Del Pup, F.; Tshimanga, L. F.; Zanola, A.; Taffarello, L.; Tentori, E.; Atzori, M.

doi:10.3390/app152413275

Electroencephalography (EEG) is an important noninvasive diagnostic tool for detecting neurodegenerative disorders. In this context, EEG-based deep learning models show promise due to their ability to capture nonlinear brain dynamics but often suffer from poor generalizability caused by high inter-subject variability. Self-supervised learning (SSL) offers a promising solution by enabling models to learn robust representations from large unlabeled datasets. This study introduces a double-masking representation learning framework for EEG analysis.
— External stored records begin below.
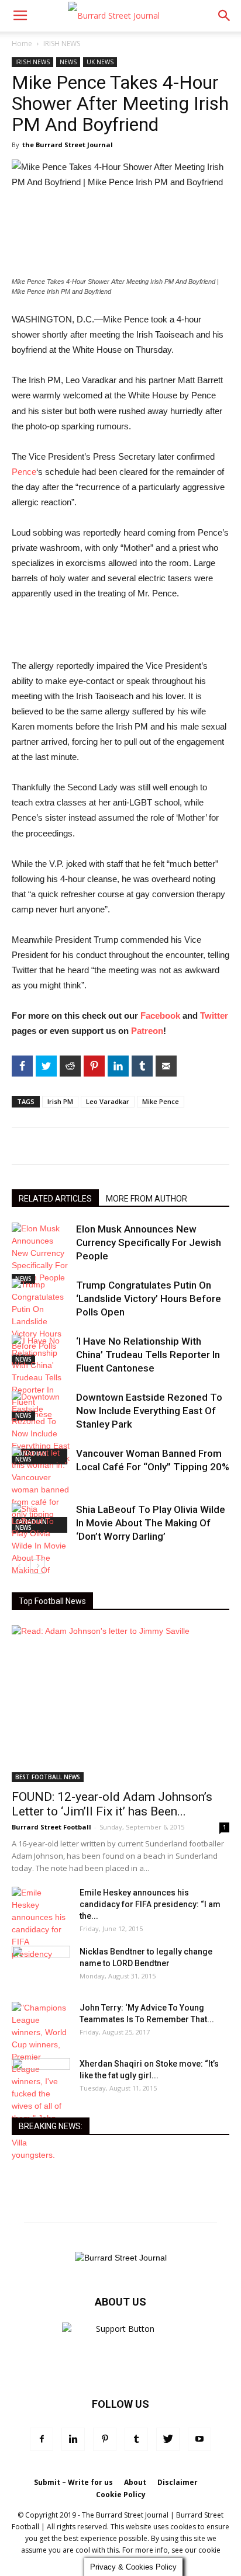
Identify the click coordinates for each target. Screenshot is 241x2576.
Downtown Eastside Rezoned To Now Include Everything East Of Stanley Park (149, 1410)
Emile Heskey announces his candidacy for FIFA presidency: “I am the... (150, 1904)
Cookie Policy (121, 2494)
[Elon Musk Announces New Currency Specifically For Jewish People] (41, 1253)
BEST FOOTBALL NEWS (47, 1777)
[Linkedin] (73, 2439)
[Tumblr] (136, 2439)
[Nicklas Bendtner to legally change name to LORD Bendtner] (41, 1966)
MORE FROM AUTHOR (146, 1198)
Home (22, 43)
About (135, 2482)
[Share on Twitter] (46, 1066)
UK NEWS (100, 62)
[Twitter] (168, 2439)
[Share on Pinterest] (94, 1066)
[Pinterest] (104, 2439)
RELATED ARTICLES (55, 1198)
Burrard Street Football (51, 1826)
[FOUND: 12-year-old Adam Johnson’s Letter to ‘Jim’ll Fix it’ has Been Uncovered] (120, 1704)
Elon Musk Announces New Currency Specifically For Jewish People (148, 1242)
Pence (24, 472)
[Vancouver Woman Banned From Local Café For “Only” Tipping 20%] (41, 1490)
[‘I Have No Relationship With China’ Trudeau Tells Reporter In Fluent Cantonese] (41, 1378)
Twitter (214, 1015)
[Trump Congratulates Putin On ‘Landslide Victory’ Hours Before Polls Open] (41, 1322)
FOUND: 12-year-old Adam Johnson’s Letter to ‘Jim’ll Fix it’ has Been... (112, 1804)
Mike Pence (160, 1101)
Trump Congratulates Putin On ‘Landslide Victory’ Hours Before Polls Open (148, 1298)
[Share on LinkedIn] (118, 1066)
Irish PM (60, 1101)
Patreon (147, 1031)
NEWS (68, 62)
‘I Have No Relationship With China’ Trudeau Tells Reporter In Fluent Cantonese (148, 1354)
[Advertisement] (120, 631)
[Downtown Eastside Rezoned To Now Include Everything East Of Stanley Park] (41, 1427)
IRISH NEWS (61, 43)
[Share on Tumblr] (142, 1066)
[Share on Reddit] (70, 1066)
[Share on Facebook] (22, 1066)
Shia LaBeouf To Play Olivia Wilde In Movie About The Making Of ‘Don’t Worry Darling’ (150, 1523)
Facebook (160, 1015)
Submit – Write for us (73, 2482)
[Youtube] (199, 2439)
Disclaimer (177, 2482)
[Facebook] (41, 2439)
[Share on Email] (166, 1066)
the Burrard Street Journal (67, 144)
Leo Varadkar (107, 1101)
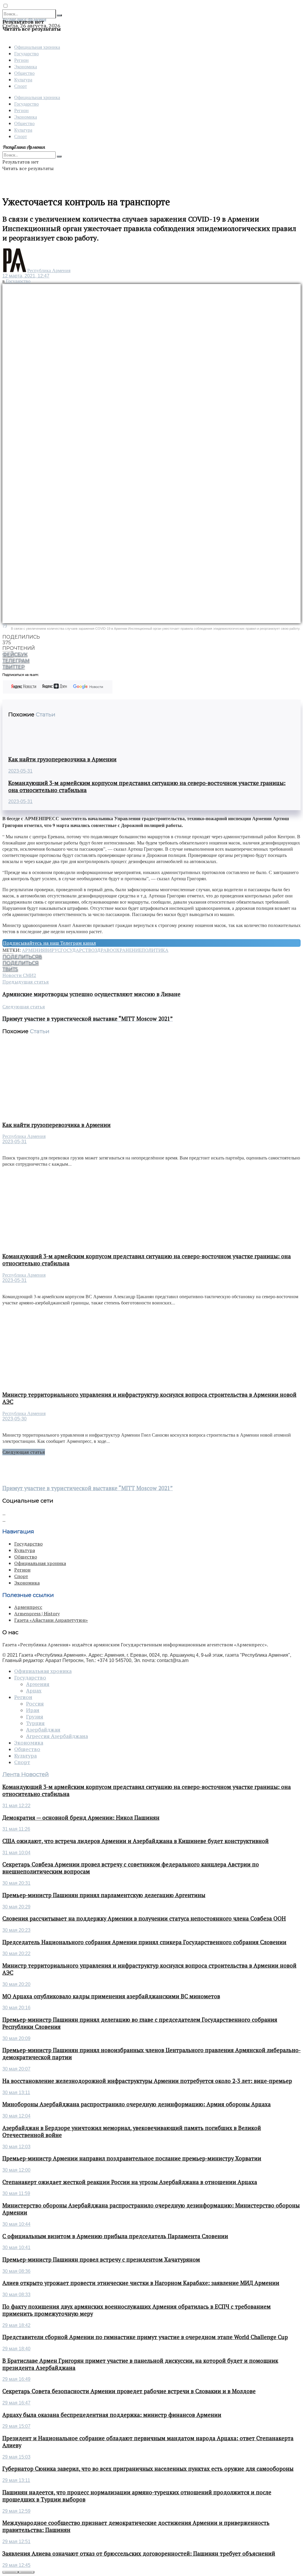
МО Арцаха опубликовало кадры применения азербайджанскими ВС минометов (111, 1996)
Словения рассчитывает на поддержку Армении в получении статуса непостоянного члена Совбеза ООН (144, 1918)
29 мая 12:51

Using data aggregated from eight multi-center datasets (3156 subjects; 439 h of EEG recordings), a hybrid convolutional-transformer model (TransformEEG) is pretrained to enhance generalization in neurodegenerative disease classification, focusing on Parkinson’s and Alzheimer’s diseases. This approach combines phase-swap data augmentation, designed to facilitate the learning of EEG phase-amplitude coupling, with a double-masking function that operates at both the signal and the transformer’s token levels. The pretrained model was evaluated against a fully supervised baseline using Monte Carlo cross-validation with 100 splits across three public pathology detection datasets. Pretraining led to consistent improvements in both median balanced accuracy and Inter-Quartile Range (IQR) across all fine-tuning datasets. Compared to the fully supervised baseline, the proposed approach increases median balanced accuracy by 2.8% for Parkinson’s disease detection and by 4.2% for Alzheimer’s disease detection, while also reducing performance variability across 100 Monte Carlo splits. These results demonstrate that SSL can enhance EEG deep learning performance, though achieving robust generalization in clinical applications remains an open research challenge.